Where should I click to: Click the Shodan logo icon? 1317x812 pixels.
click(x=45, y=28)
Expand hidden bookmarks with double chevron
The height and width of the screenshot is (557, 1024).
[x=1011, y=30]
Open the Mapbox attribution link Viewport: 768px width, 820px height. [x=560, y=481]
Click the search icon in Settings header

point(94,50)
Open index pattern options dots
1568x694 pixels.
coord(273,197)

Written problem: Write out the entire listing above word for word.

Task result:
Where should I click to: Click the Shodan logo icon? 1317x812 pixels.
click(x=45, y=28)
Expand hidden bookmarks with double chevron
The height and width of the screenshot is (557, 1024).
[x=1011, y=30]
Open the Mapbox attribution link Viewport: 768px width, 820px height. [x=560, y=481]
Click the search icon in Settings header

point(94,50)
Open index pattern options dots
1568x694 pixels.
coord(273,197)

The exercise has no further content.